Слуги провели его в спальню, полностью задрапированную черным. Занавески, простыни, сукно на письменном столе, ковер – все цвета воронова крыла. Хозяин сидел в кресле и раскладывал пасьянс. А еще он был совершенно здоров. После обмена дежурными любезностями меду ними состоялся разговор, который время от времени повторялся у демона с разными людьми:
– Граф, я, можно сказать, ваш поклонник. Я изучил все, что связано с вашей фамилией и еще пятнадцатью другими, к которым прибегаете гораздо реже. Я прошу вас передать мне часть силы. Тогда я смогу нести ее от вашего имени. Я мечтаю исцелять во благо людей.
– Вы изучили теорию? Есть ли у вас магический дар или целительская практика? Скольких людей вы вернули к жизни? – впрочем, с тем же успехом вопросов можно было и не задавать.
– Я готов поставить свою душу, бес. Отдать ее в вечное пользование ради благой цели, – престарелый хрыч помешивал сахар в стакане с чаем. Он предлагал собственную искру с такой уверенностью, словно заполучить ее Эттвуд мечтал всю жизнь.
– Мне ни к чему твоя душа.
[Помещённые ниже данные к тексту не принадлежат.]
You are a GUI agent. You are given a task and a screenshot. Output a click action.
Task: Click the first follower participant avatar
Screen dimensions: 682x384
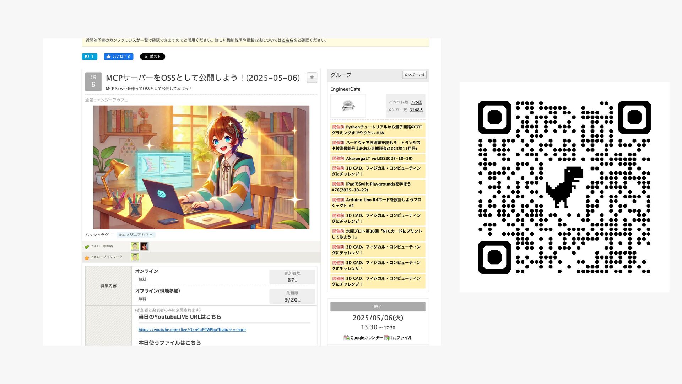click(x=135, y=246)
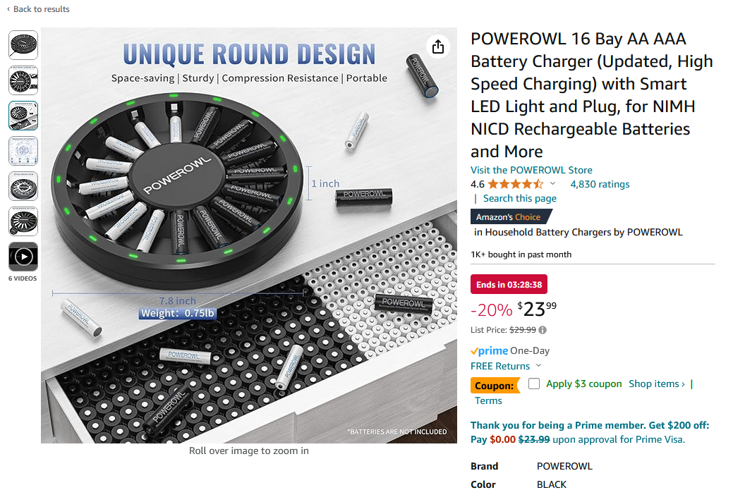
Task: Select the first product thumbnail
Action: point(23,45)
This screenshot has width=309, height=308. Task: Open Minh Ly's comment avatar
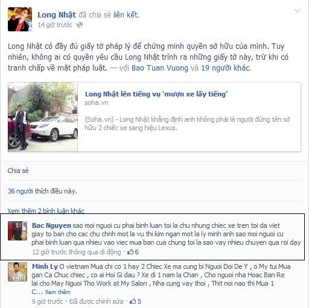click(x=18, y=272)
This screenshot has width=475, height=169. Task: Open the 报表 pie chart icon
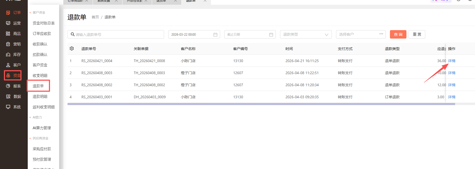8,86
Не вижу в ней особой ценности. Но ты, наверное, слышал, что демоны азартны. Не хочешь сыграть со мной? Если победишь, то поделюсь с тобой редким целительским пламенем, если нет – то жаль, думать стоило раньше. Я уже потратил на тебя часть своего времени. Каждая секунда – это чья-то жизнь.
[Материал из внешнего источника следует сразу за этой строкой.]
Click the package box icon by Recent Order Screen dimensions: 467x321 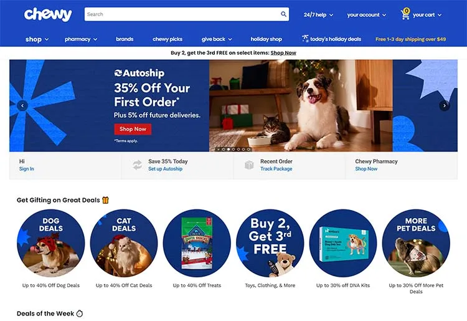[x=249, y=165]
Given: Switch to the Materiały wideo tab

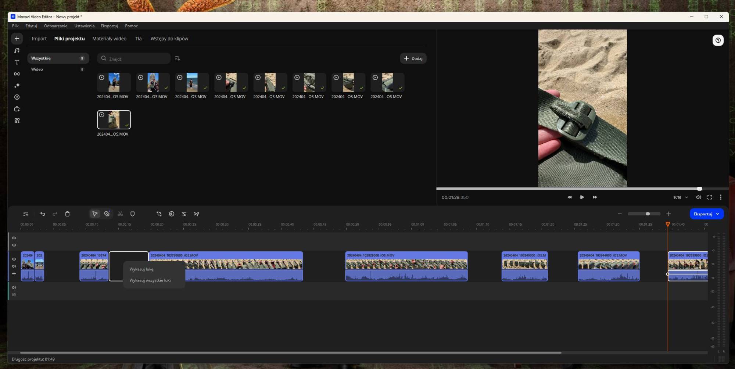Looking at the screenshot, I should pos(109,39).
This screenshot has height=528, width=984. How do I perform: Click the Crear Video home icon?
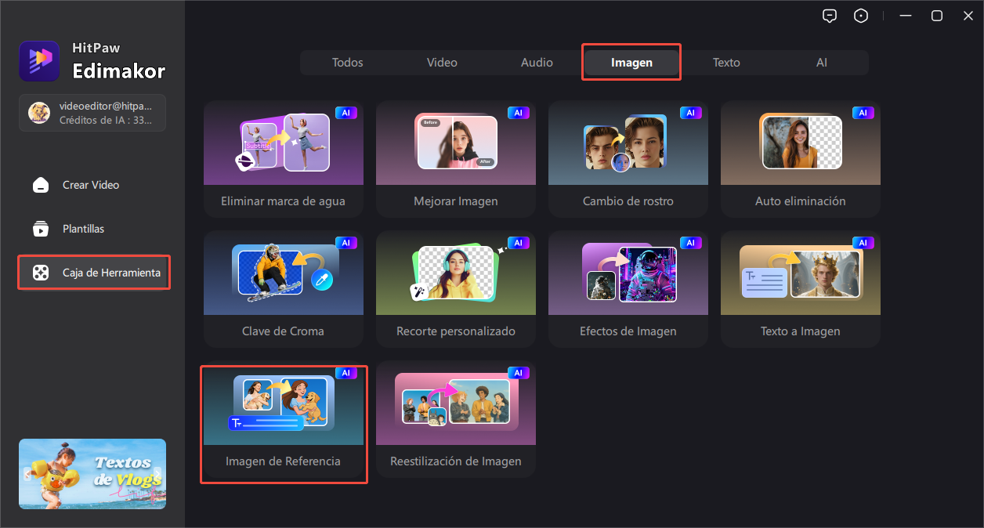click(x=40, y=185)
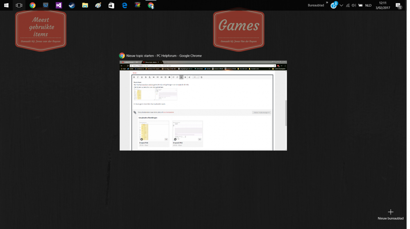Launch Google Chrome from the taskbar
The image size is (410, 229).
tap(32, 5)
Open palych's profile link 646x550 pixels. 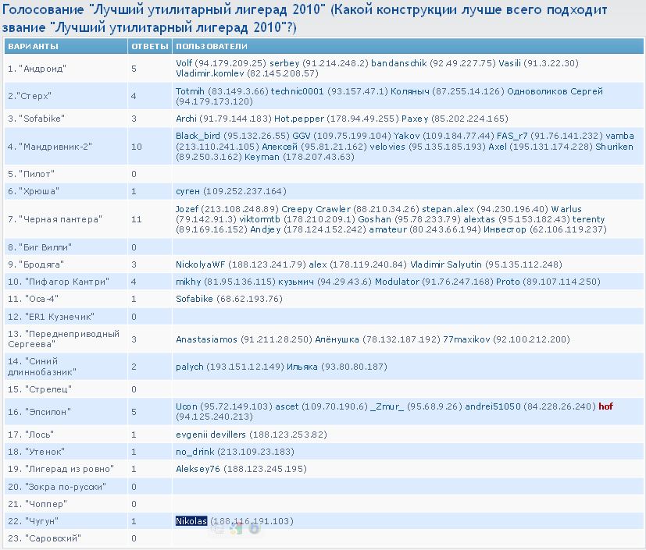[190, 367]
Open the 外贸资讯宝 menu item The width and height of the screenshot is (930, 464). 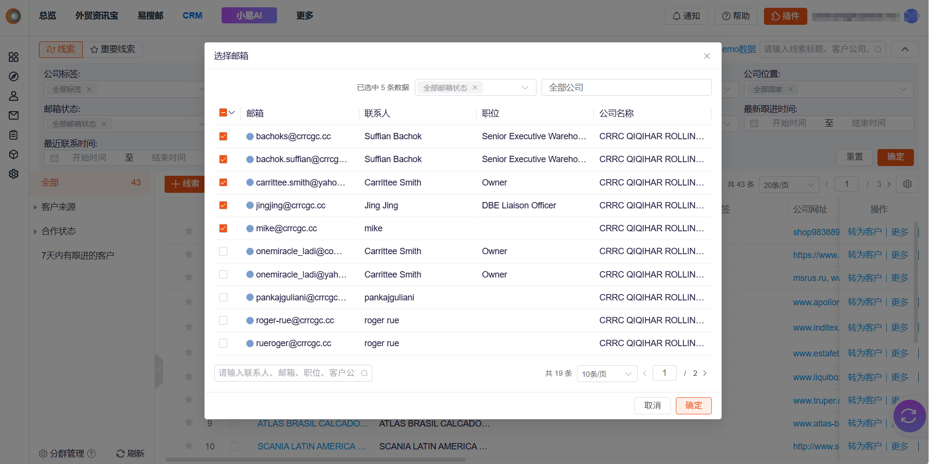coord(96,16)
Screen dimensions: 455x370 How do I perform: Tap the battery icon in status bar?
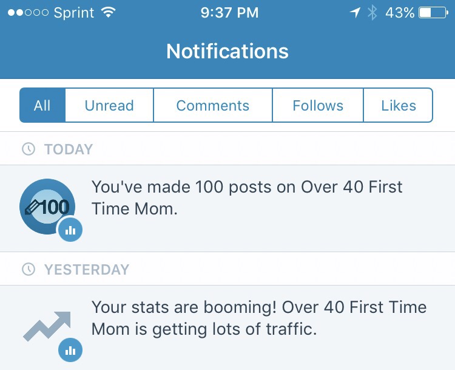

Глава 18. Демон, который ее накормил
Елена и не думала делиться с матерью своими переживаниями. Та высказалась вполне однозначно: за – Энтони Эттвуда, против – Барта Эккерсли. Любые сравнения оказывались не в пользу виконта, несмотря на его попытку вызвать жалость. Вел он себя агрессивно, и головная боль, Елена была в этом почти уверена, вспыхнула из-за их конфликта.
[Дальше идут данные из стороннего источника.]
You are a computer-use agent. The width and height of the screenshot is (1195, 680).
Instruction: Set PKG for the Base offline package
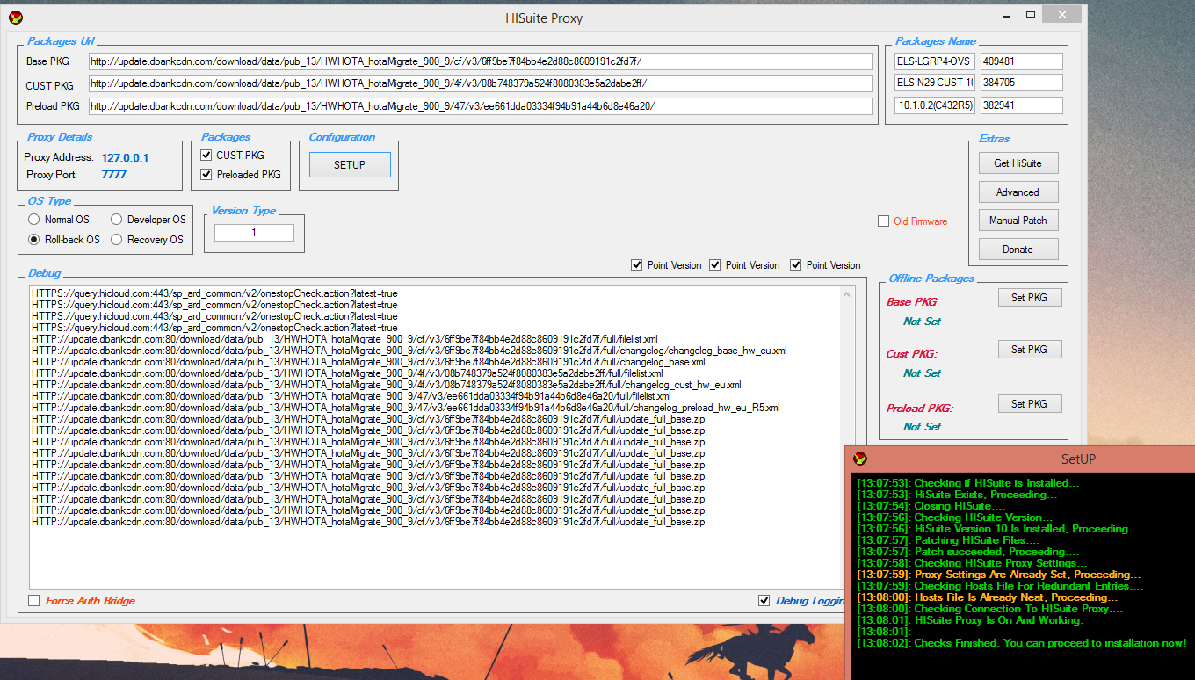[x=1029, y=296]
Однако в словах Барта крылось и то, что не давало ей покоя. Зачем она ввязалась в эту историю с Эттвудом? Ответ вроде бы очевиден. Это стало единственным способом разрешить ситуацию. Иначе отец либо слег бы, либо вызвал виконта сам. О последствиях лучше не фантазировать. Тогда почему ей так беспокойно: почему какая-то ее часть желает прильнуть к графу и переложить на него все заботы, а другая – огрызается и ждет подвоха?
После того, как он прижался губами к ее руке, она опасалась посмотреть ему в глаза. А ведь это невинный жест. Поглаживание по щеке куда более интимно. При этом Эттвуд почти безукоризненно сдержан. Она столько раз давала себе обещание не сравнивать с Бартом! Но все же… Тот почти сразу полез целоваться, а этот – лишь преследует ее взглядом. Во снах, например, Энтони импульсивнее. Наверное, потому что не полностью одет. Елена вспыхнула.
Они просидели в холле бок о бок почти два часа, и за это время едва перекинулись парой слов. Он не сделал ни одной попытки заговорить. Адские демоны… Они с мамой почти приехали. Экипаж ехал медленнее по запруженным улицам…. Она отчаялась разобраться, есть ли у графа интерес к ней, к Елене Валентайн, или она часть какого-то из его планов. Имела ли она право в таком случае принять кольцо.
Девушка мельком, чтобы не заметила мать, посмотрела на безымянный палец. Тонкое колечко из белого металла с крупным бриллиантом. Такие камни в их мире стоили примерно, как три, – нет, как четыре родительских поместья. Потому что попадали сюда только с иномирянами.
Зачем ей такая роскошь? Граф заявил, что для защиты. И уже второй день рассказывал про привязку, которой вроде как и сам не рад, но от которой не спешил отказываться. Елена посмотрела в окно. Уже стемнело. Из-за освещения внутри кабины она видела свое отражение лучше, чем нарядные особняки, мелькавшие мимо. Еще раз пришла к выводу, что лиловый цвет ей совершенно не идет, но мама уперлась – только не розовый.